Alternatively, the result of the last query is stored in the attributes. So you can use verdi node attributes to show them. Probably the keys last_job_info and scheduler_lastchecktime would be useful here.

dev-zero commented 3 years ago

@sphuber thanks a lot for the detailed analysis. Indeed I have an agent which after some time unloads the keys. And since I was running interactively/blocking via verdi run it seems that the SSH connection was made in the verdi run process, is that correct? Hence restarting the daemon did not help to get things running again.
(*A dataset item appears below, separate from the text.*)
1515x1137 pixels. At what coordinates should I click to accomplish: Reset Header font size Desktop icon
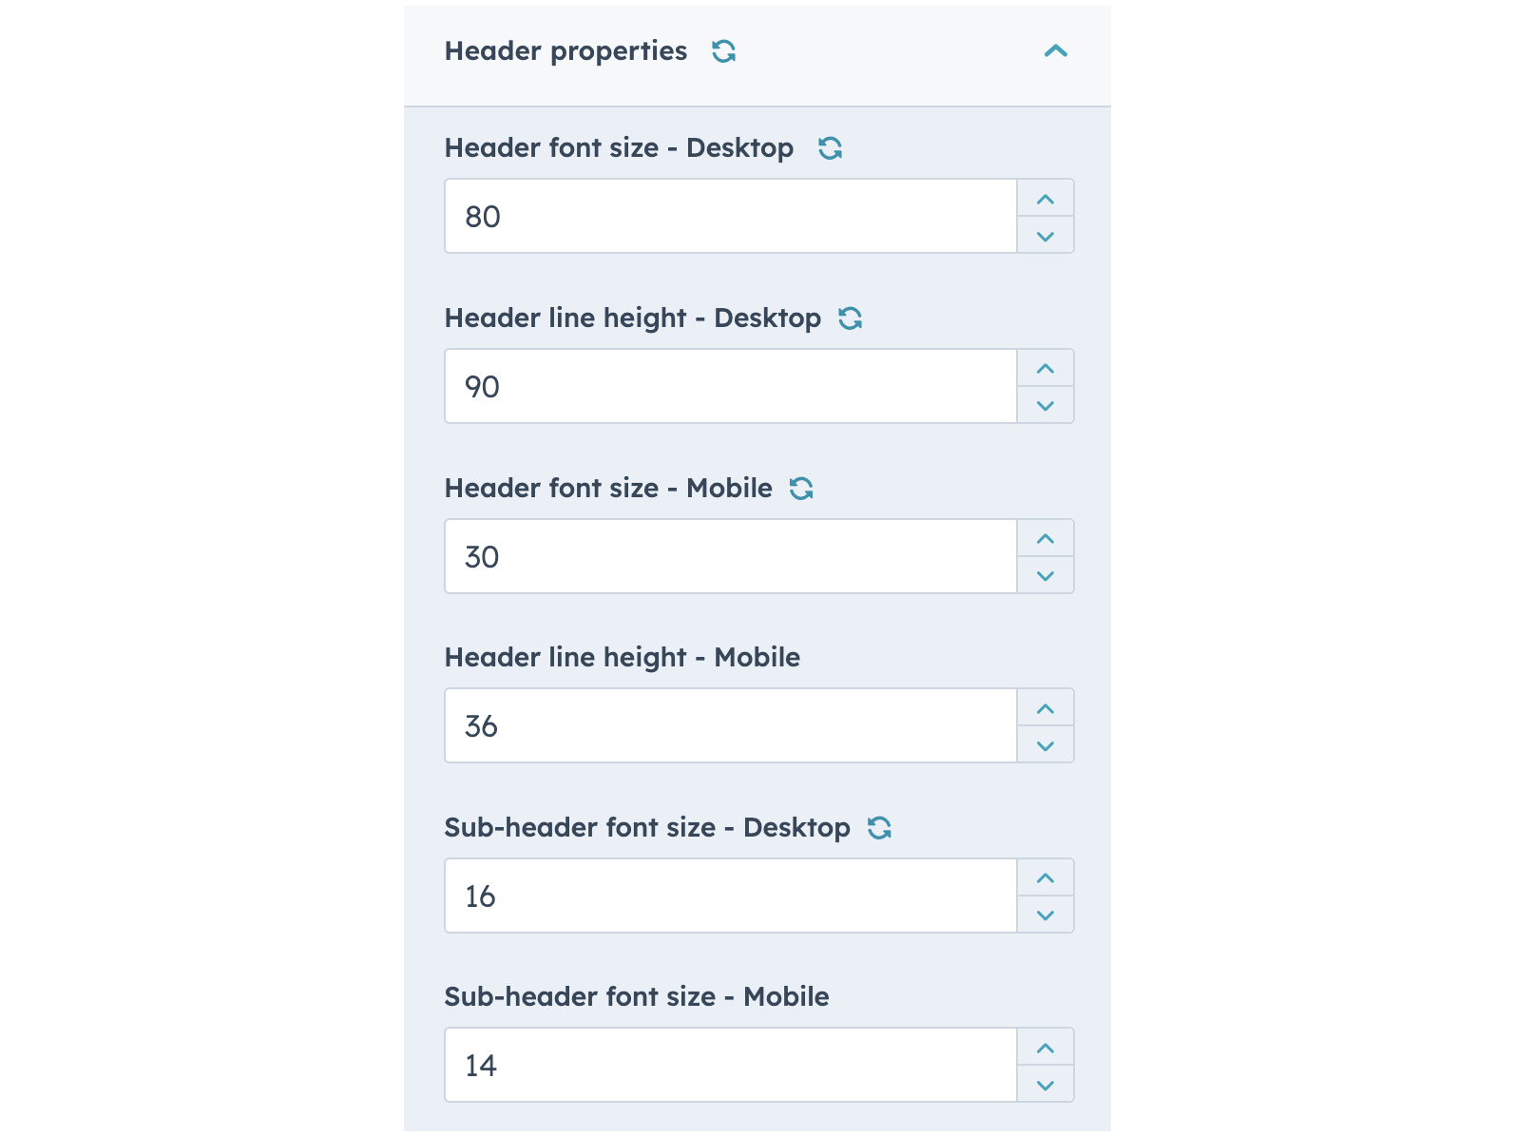(831, 148)

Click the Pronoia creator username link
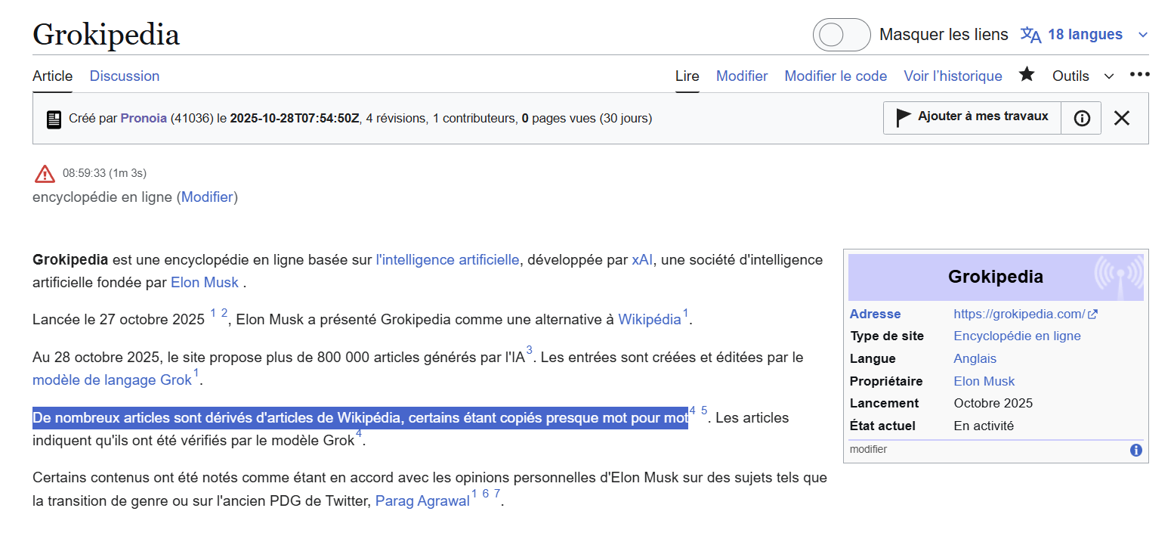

What is also rather strange is that Paramiko was hanging in there forever and doesn't allow to setting a timeout for that part of the connection initialization.

sphuber commented 3 years ago

Indeed, when using verdi run everything happens in that Python interpreter and the daemon is not involved whatsoever. It seems that the agent unloading the keys is the problem as there is no automated mechanism within paramiko or aiida-core to refresh the session. In this case that wouldn't even be possible anyway since you need to unlock the key through a passphrase.

dev-zero commented 3 years ago

Well, the agent unloading the keys may be cause, yes, but paramiko should definitely try to reconnect, at which point the agent should give me the "enter password" popup again. Or bailout completely (less optimal). And having the key not loaded even works at the beginning, it is only later where a key unload (which I think I have setup to happen automatically when going into sleep mode) triggers a hang. But anyway, this would be something for a different issue. This one is about not having any visible state (still have to try the suggestions you gave above) on what is going on.